Some things are unclear - where did this talk of money come from? It didn't seem to be in the OP?


Did the bloke actually ask for addresses and phone numbers - the OP only mentioned that they didn't give them?


Having said that, professional market researchers actually would have been obliged to ask the candidate if they would mind being contacted by an auditor to verify their contribution.


My guess is that he was probably a student of some kind, or perhaps a small business person, looking to get some fairly amateur data to back up some sort of project or business plan.


I tend to agree that approaching a pack of hungry wolves gaggle of 13 year old girls is a fairly inefficient way of trying to get up to no good.

Hugo, did you just agree with everything I said? But say it, you know, after me...?


But El Pibe yeah, I can't disagree with a word of what you said.


I feel the same about the rage directed at chuggers, or people selling tat door to door. I used to enjoy a visit from the pop man - now people post on here because someone knocked on their door in a suspect manner. I'm inclined to think that we're no better, no worse, than we've ever been, just more paranoid. And while we may mock the Daily Mail a lot on here (and let's face it, what's not to mock?) oftentimes this forum makes a pretty good stand-in.
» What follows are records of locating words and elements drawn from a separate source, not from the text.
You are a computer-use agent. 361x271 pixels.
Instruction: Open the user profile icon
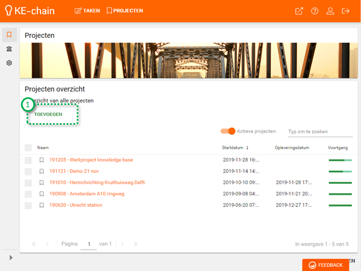[x=331, y=11]
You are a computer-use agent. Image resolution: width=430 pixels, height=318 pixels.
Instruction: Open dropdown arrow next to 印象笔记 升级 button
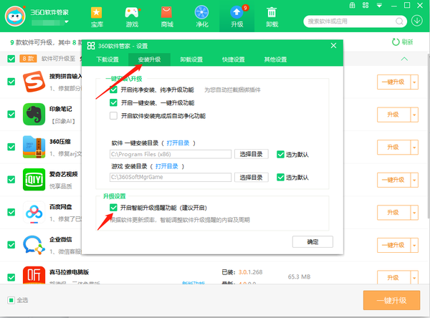[x=414, y=115]

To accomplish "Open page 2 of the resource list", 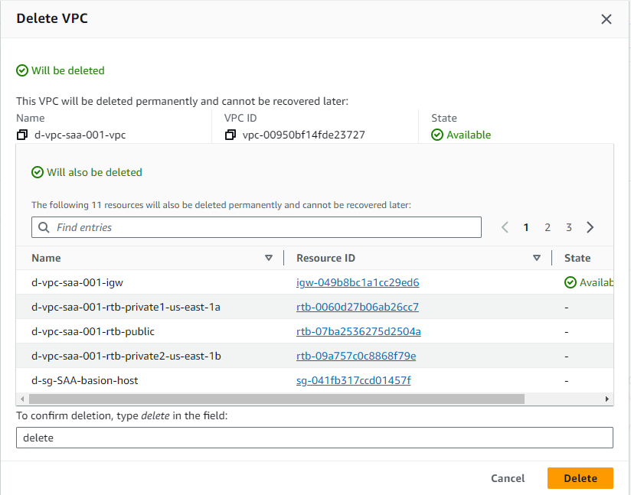I will pyautogui.click(x=548, y=227).
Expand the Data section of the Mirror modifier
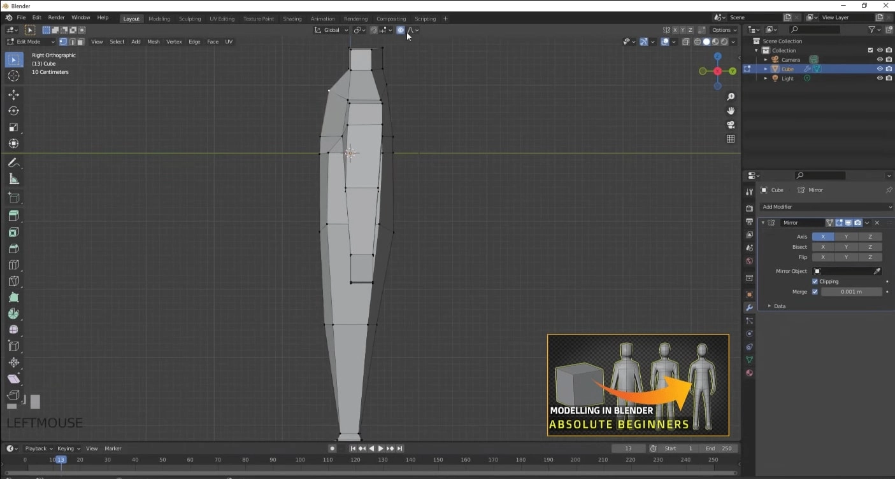The image size is (895, 479). [776, 306]
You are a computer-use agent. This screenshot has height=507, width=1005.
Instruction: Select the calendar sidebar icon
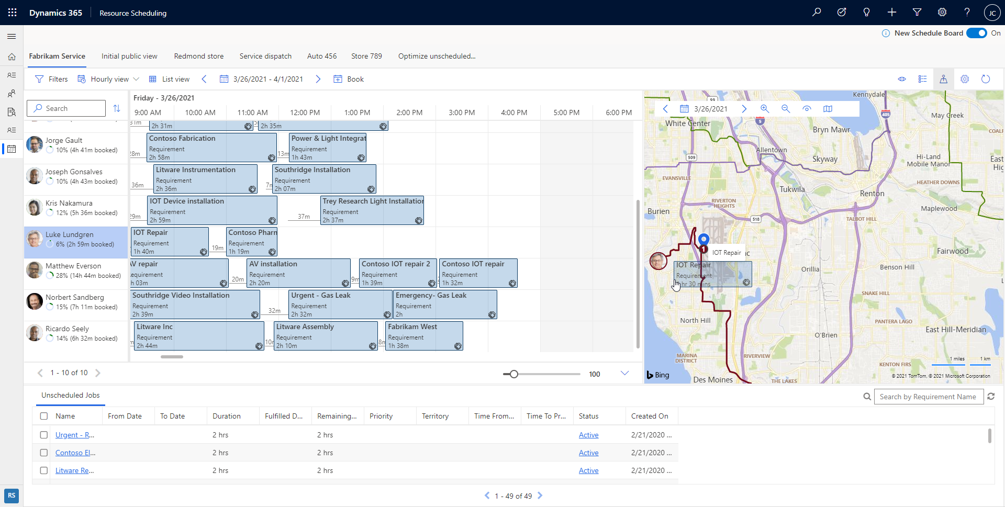coord(12,149)
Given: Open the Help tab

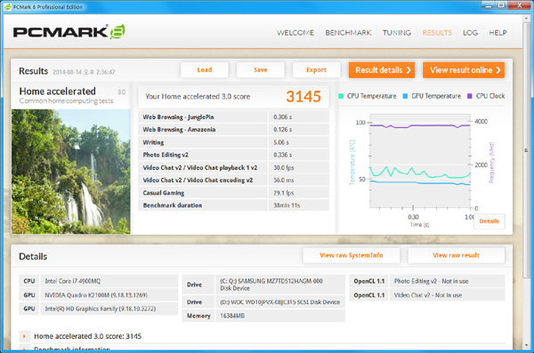Looking at the screenshot, I should (498, 33).
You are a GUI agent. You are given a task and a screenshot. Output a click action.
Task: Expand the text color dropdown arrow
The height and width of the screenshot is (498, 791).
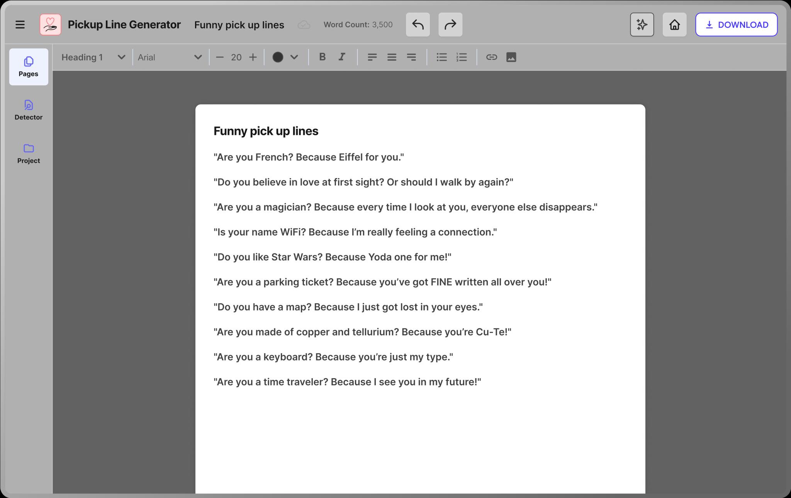(x=294, y=57)
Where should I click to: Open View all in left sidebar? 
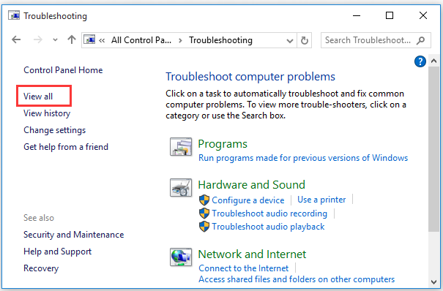pos(38,97)
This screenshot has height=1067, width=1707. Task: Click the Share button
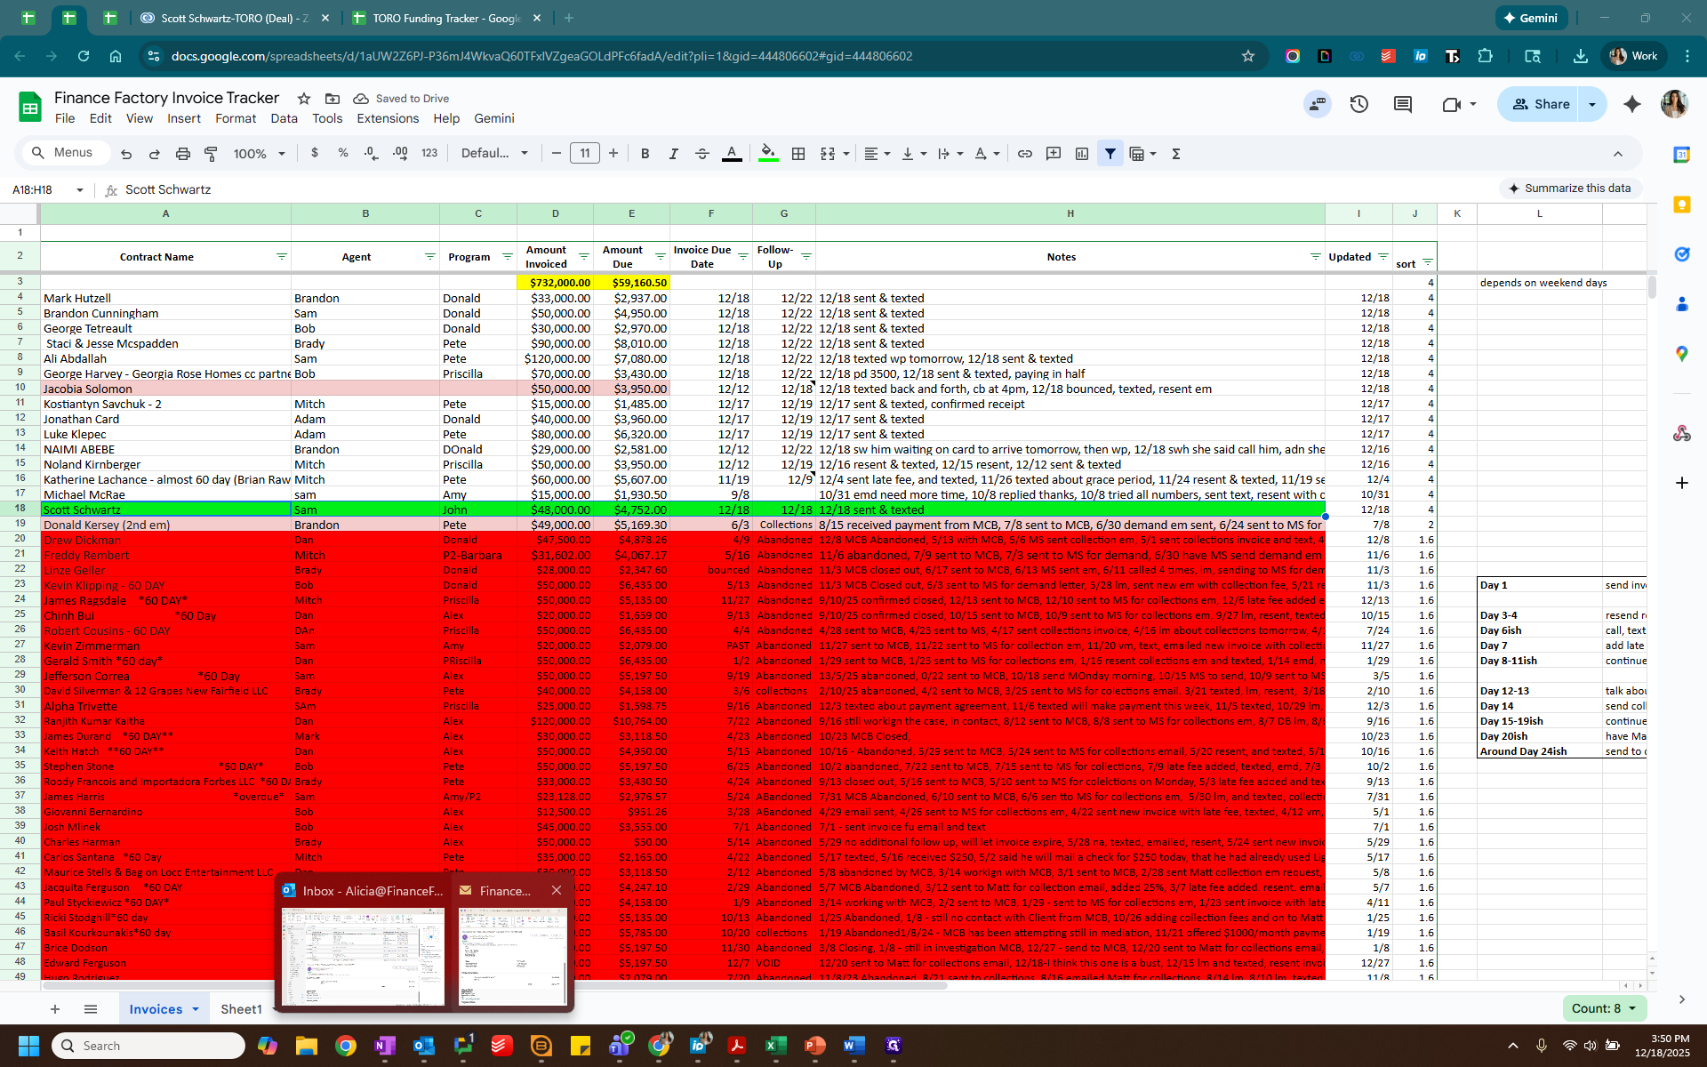tap(1541, 104)
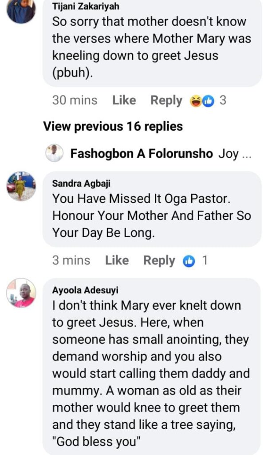Reply to Tijani Zakariyah's comment

pyautogui.click(x=166, y=100)
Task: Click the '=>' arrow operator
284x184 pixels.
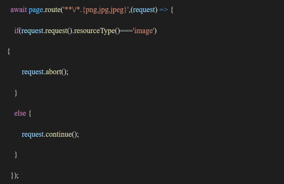Action: [164, 10]
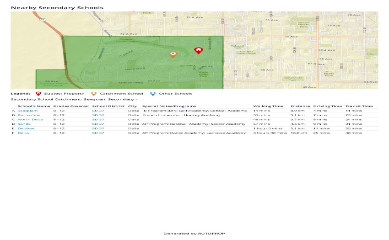Open the Delta school link

(23, 133)
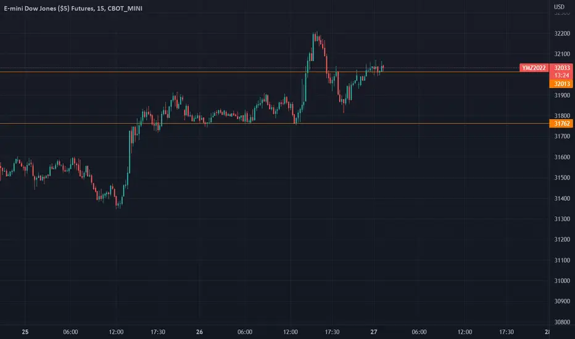Image resolution: width=575 pixels, height=339 pixels.
Task: Click the lowest candle near 31350
Action: (118, 204)
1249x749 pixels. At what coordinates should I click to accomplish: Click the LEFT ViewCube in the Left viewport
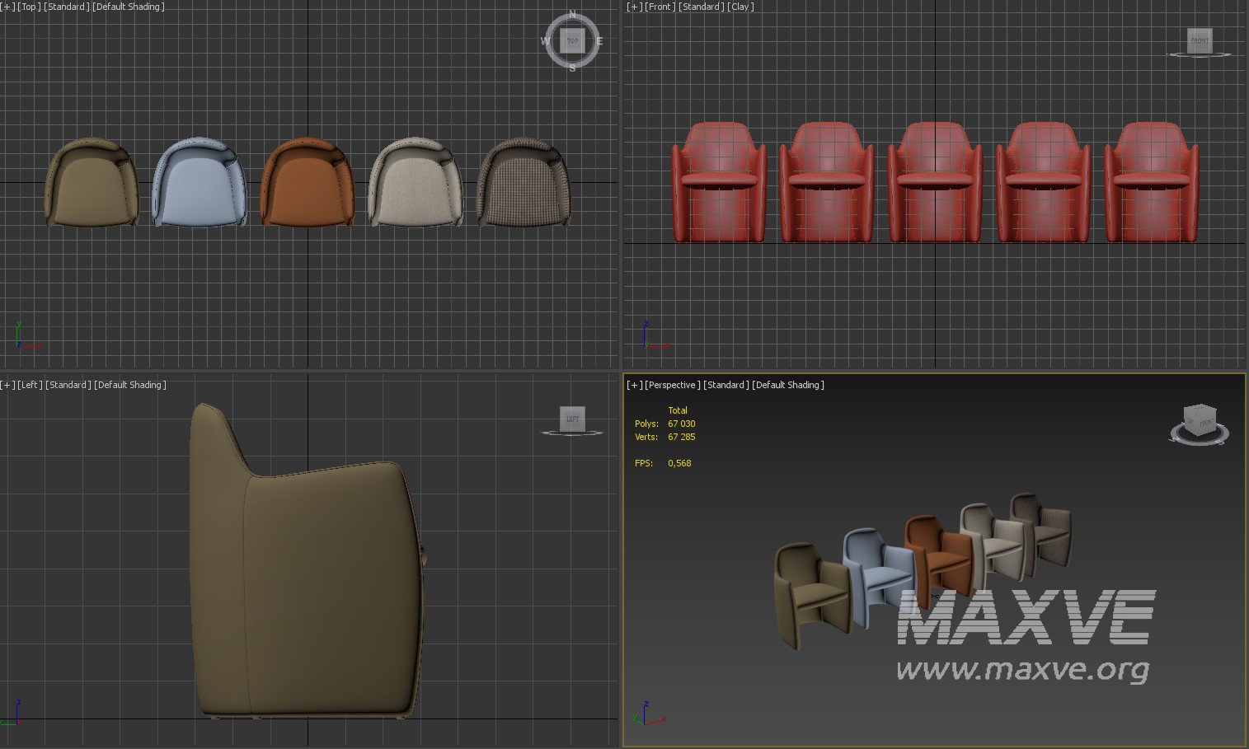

Huguenot/Rosie's interpretations on balance seem rather more plausible that a sexual predator with a clipboard fetish.


It is weird that because there was an Ian Huntley we treat all unknown men as paedophiles and throw up our barriers accordingly, because you know, it has happened so it could happen. Yet the chances of it actually happening are statistically significantly lower than, say the chances of them crashing in an aeorplane on our holiday, even though we know it could happen because we've seen it on the news.


I realise there's a more emotive element to the bogey man over dumb luck but when we do let it affect us and they we we interact with our neighbours and peers, surely we owe it to ourselves and our children to scrutinise ourselves and our behavoiurs a little more.


Or it really is just me and I'm a bit weird?


*ets - x posted with rosie, cheers babes ;) *

RosieH! You weren't there when I started writing it! i just got distracted by this appalling show called Gordon Ramsay Cookalong Live.


You've probably seen it and had it taken of air a few years ago, but first time I've seen it here.


I was shocked by how bad it was. Open mouthed.


*ets - Yes! 2008. Four years they've had to realise how cack this is. Shoot someone.

Just a quick point. Someone stated that the research was about social networks?

Most social network research does collect peoples names (which is not generally done in survey research to increase anonymity) too allow the researcher to show relationships between people.


Any serious researcher should have obtained a consent form from the parents of the teenagers as they are minors however.



So I think the protocol was dodgy, but not necessarily the activity.

How does this consent from parents happen then?


Approach a gang of youths and say "would you mind popping off home and getting permission from your parents? No.. Don't worry I'll do it. Just tell me where you live and I'll go and ask them. Meet you all back here in say... 60 minutes?"

woodrot Wrote:

-------------------------------------------------------

> Im up for a lynch mob if anyone else is

> interested. Theres a bloke down the street with

> his eyes too close together - we could start with

> him


I think we would need someone by the name of 'Lynch' to do it properly... though I'm not sure... will pop into local park and ask a few kids.

maxxi Wrote:

-------------------------------------------------------


> I think we would need someone by the name of 'Lynch' to do it properly... though I'm not

> sure... will pop into local park and ask a few kids.


You do realise the little sods want paying nowadays?